What does [Service du Travail Obligatoire (the wartime labor draft)] tell us about the broader nature of the Vichy regime? Most obviously, it shows how resistance, collaboration, passivity and Pétainism always overlapped. Not everyone who evaded STO, or who helped others to do so, was a resistant. Some réfractaires specifically refused to recall their experience in terms of the Resistance or, like Yves Laurent, they distinguished between Resistance and resistance. Some people avoided STO in ways that involved serving the German war economy or even in ways, such as joining the Milice, that involved outright collaborationism. The very confusion of labour policy in France in 1943 and 1944 makes it hard to classify actions in simple categories. Vichy was divided, as some officials sabotaged policies that were pursued by others. The Germans, too, were divided. Different leaders in Berlin had different views about how best to exploit French labour and, especially in 1944, German agencies in France were desperate to secure their own labour supplies even if they did so at the expense of other German employers. The result of this was that many people ‘resisted’ STO by ‘collaborating’ with some German agency.

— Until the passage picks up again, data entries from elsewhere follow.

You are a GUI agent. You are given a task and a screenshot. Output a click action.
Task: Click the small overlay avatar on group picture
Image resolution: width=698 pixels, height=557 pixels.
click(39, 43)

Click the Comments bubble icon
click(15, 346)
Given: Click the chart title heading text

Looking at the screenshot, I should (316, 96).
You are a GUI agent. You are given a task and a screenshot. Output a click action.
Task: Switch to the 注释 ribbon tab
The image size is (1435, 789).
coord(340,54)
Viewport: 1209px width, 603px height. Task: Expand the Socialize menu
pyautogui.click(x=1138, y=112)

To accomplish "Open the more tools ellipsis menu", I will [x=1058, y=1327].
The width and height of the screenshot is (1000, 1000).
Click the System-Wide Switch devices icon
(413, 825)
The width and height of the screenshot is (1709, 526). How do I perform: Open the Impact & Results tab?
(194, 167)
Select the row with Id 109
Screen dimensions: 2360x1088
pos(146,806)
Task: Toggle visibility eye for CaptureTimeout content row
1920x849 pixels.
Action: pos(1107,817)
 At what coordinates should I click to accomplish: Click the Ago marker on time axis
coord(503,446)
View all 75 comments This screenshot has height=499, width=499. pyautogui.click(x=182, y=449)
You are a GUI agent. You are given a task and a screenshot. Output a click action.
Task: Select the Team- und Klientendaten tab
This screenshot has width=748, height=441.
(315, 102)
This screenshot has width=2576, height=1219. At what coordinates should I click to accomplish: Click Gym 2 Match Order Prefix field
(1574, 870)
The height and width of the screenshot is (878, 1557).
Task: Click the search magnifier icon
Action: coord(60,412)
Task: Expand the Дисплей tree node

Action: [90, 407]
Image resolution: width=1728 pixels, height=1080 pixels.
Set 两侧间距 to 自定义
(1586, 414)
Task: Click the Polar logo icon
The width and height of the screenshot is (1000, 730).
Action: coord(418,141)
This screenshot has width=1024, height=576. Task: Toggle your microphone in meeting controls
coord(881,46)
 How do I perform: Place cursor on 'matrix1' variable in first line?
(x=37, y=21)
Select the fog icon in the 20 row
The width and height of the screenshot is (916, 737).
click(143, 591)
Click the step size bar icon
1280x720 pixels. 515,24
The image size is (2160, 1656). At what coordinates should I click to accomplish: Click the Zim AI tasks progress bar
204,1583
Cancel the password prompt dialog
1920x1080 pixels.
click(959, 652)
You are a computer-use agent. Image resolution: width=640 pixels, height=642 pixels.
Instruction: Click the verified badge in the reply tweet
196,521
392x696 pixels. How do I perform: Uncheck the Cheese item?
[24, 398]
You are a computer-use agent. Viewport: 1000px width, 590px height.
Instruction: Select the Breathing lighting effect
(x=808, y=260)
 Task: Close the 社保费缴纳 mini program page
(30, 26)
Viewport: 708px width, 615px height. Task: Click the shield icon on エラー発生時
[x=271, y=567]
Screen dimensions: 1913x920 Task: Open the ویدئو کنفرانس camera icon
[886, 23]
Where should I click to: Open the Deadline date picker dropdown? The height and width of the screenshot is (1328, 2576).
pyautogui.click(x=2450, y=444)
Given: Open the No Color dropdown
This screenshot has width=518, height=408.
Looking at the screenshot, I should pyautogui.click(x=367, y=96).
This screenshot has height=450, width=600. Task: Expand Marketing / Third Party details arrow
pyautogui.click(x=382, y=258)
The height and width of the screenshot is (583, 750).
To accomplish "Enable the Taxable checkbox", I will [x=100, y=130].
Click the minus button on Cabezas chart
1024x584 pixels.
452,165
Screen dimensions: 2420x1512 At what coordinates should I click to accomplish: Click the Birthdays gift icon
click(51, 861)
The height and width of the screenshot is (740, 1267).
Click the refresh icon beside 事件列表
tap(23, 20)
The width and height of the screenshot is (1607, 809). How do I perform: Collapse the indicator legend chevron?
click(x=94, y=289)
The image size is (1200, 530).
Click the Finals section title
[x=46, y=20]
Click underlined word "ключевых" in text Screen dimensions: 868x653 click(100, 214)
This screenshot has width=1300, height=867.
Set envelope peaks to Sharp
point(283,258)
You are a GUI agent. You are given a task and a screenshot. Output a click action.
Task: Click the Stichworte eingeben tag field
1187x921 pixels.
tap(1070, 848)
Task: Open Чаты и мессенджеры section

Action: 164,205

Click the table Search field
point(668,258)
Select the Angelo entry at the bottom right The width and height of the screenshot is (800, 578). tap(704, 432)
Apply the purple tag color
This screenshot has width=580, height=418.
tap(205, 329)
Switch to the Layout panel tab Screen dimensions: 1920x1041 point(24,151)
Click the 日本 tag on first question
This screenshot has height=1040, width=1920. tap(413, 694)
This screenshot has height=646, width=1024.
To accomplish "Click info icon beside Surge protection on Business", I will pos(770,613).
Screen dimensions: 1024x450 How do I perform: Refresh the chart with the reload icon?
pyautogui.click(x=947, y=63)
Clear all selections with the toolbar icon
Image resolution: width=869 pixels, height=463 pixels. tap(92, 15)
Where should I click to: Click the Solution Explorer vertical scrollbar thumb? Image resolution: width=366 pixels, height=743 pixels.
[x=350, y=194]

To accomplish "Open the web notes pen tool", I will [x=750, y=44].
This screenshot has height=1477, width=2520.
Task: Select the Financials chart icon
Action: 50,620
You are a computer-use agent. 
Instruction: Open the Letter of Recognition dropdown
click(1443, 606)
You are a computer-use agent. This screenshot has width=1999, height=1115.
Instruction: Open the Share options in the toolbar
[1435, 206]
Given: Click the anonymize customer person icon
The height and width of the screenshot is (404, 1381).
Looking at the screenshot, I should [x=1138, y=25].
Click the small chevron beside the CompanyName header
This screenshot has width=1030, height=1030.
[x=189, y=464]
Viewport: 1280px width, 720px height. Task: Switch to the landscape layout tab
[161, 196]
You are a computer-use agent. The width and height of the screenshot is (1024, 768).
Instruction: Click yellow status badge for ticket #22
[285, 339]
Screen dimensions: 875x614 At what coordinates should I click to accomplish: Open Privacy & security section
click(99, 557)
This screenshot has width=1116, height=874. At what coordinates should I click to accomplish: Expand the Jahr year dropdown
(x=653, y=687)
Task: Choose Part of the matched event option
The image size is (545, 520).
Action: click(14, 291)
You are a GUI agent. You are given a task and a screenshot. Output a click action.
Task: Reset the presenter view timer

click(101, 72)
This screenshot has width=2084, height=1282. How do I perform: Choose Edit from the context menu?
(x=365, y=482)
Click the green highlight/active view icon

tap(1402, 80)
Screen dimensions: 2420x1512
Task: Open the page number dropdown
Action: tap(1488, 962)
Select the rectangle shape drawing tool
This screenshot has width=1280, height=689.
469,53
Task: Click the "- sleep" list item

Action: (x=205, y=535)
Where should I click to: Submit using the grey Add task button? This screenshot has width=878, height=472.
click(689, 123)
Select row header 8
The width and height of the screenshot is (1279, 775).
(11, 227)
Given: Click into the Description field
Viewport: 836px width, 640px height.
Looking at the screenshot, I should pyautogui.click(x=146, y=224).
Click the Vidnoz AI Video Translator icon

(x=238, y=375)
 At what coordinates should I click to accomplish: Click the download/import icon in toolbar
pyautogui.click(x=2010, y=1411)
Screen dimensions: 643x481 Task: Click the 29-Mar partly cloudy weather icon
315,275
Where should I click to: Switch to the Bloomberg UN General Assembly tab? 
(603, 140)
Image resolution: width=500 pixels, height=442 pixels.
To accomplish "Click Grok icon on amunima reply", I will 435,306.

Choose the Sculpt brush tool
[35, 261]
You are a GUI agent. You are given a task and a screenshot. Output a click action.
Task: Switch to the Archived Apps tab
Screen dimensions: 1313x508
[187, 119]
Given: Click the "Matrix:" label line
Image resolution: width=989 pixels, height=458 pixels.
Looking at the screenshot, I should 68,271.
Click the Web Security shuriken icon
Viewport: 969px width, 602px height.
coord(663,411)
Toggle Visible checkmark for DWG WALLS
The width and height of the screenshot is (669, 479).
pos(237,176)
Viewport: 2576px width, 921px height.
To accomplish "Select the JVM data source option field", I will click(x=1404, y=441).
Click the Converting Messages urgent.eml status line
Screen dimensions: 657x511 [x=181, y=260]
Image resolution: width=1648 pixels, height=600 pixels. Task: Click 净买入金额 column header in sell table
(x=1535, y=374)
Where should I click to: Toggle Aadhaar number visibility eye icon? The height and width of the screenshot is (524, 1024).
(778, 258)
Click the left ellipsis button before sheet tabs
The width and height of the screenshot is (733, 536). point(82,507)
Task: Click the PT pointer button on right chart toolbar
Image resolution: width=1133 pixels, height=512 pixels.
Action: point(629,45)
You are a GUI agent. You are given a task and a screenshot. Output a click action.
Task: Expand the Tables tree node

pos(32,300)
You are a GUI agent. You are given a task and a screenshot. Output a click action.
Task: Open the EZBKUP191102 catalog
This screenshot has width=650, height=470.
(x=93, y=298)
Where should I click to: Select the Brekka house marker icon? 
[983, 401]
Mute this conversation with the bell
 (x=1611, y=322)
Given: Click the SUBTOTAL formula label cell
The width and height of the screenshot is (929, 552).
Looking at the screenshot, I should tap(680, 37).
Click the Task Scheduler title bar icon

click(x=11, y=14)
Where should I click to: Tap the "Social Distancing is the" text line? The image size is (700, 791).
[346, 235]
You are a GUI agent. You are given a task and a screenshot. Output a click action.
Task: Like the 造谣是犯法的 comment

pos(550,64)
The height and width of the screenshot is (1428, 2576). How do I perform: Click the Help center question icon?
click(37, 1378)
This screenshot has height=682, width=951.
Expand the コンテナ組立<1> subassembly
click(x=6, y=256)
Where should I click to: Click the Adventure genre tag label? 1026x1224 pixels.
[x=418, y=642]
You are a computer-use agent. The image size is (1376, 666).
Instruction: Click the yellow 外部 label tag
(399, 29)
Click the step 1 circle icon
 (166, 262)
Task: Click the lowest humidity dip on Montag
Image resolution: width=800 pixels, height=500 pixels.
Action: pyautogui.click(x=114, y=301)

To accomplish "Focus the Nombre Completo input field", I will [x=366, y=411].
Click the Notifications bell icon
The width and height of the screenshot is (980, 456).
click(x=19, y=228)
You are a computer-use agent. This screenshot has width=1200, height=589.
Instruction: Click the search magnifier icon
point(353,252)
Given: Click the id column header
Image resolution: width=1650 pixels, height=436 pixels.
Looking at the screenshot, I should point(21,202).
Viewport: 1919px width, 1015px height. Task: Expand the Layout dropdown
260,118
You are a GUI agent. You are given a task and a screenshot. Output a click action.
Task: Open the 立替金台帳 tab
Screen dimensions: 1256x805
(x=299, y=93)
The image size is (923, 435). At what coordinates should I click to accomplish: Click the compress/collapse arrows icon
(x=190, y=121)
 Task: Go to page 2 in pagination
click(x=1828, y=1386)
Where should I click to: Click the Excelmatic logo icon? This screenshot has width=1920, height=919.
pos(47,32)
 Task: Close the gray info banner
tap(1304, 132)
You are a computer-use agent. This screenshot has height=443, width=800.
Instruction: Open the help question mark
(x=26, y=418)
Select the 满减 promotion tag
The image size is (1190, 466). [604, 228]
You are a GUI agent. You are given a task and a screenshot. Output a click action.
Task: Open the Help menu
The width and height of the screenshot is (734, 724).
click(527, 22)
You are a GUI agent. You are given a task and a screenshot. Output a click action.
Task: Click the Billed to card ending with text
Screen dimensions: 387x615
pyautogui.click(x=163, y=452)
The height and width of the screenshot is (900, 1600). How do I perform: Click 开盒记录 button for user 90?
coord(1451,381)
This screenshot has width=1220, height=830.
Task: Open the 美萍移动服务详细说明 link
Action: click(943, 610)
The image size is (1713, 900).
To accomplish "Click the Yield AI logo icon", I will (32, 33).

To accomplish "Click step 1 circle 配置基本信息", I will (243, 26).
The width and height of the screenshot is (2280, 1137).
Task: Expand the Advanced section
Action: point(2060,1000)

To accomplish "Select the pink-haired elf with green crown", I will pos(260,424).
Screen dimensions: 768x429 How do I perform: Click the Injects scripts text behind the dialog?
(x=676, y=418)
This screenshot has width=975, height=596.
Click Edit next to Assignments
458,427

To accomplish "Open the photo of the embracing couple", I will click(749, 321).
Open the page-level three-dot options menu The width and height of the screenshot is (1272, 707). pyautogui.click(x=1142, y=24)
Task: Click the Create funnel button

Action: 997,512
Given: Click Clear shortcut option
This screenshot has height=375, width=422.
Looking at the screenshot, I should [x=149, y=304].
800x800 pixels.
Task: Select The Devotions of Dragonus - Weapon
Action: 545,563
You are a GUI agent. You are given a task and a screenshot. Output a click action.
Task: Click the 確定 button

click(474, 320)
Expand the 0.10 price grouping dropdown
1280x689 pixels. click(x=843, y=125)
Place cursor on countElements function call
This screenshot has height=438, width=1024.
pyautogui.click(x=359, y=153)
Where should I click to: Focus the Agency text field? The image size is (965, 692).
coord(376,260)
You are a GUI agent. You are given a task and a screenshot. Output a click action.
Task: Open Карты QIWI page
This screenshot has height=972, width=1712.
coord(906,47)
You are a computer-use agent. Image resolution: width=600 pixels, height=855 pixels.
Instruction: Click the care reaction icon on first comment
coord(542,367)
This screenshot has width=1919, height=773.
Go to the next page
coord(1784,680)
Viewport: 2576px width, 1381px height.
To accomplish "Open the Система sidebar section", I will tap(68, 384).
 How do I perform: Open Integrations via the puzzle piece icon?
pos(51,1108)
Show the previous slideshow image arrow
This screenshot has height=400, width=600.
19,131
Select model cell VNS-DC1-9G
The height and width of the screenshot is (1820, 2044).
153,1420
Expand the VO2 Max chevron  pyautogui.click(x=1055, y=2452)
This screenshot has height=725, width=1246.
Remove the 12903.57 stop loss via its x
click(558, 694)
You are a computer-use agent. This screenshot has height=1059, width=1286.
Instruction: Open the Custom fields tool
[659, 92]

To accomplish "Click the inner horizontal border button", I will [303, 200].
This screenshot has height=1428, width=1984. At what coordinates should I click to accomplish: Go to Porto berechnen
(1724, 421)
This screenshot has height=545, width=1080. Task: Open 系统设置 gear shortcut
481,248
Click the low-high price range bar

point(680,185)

Response to STO was not, however, simply a matter of institutions and political structures. Such responses were also rooted in French society. In important respects, the orders of Vichy and the Germans were mediated through French society. The direct use of physical force was rarely effective. Such force could frighten the whole community but it could not track down particular individuals, and violence by outsiders broke down the subtle networks of cohabitation on which the occupation rested. Vichy and the Germans could only make STO work by securing the cooperation of powerful individuals—not just, perhaps particularly not, people who held formal positions. This inevitably meant that the social hierarchies counted for much in the implementation of STO. Some of these hierarchies dated back before 1940. A young man who entered a grande école in 1940 stood a good chance of avoiding STO; a young man who entered Santé prison in 1940 stood almost no chance of avoiding it: it was highly likely that such a person would have ‘volunteered’ in order to escape the high mortality rates of Vichy prisons before 1943 and, if not, he would have been taken in handcuffs to the Gare du Nord.
Pre-war hierarchies were, however, modified by the special circumstances of the occupation. Members of the grande bourgeoisie were protected from being sent to Germany but often had to endure considerable discomfort in order to achieve this. Members of the urban lower middle class were probably less privileged in the context of STO than almost any other social group, including those who would have stood below them before 1940. Agriculture, sometimes a poor relation before 1940, did well and young peasants were probably the only social group who sometimes managed to avoid STO without enduring any other serious inconvenience.
Rooting STO in its social context means recognizing the degree of complicity in its execution. This complicity did not just involve institutions and elites. The very people that requis de travail [labor draftees] trusted—local notables and, most of all, their own fathers—often encouraged them to go to Germany. Men in authority (and it was mainly men who encouraged departures to Germany) felt that STO was a lesser evil. The departure of a particular cohort of young men, who had thus far avoided military service, was seen as a price worth paying to protect their communities and families from reprisals. As time went on, this calculation changed. The Germans and their French allies had more and more difficulty in tracing particular réfractaires or those who helped them and were increasingly prone to respond with random acts of violence. STO’s legitimacy diminished as it became clear how harsh would be the fate of those who had gone to Germany, and the chances of avoiding it increased as the liberation approached and the Maquis expanded. By the summer of 1944, the circumstances that had made many feel that young men should obey orders to go to Germany in the summer of 1943 seemed remote. By the time the surviving requis de travail returned home in the summer of 1945, the logic that had seemed to require their departure no longer fitted into France’s vision of herself. Some requis now found that they were blamed for going by the very men who had refused them help when they had tried to find escape routes, or that they were encouraged to keep quiet about their experiences by their own families.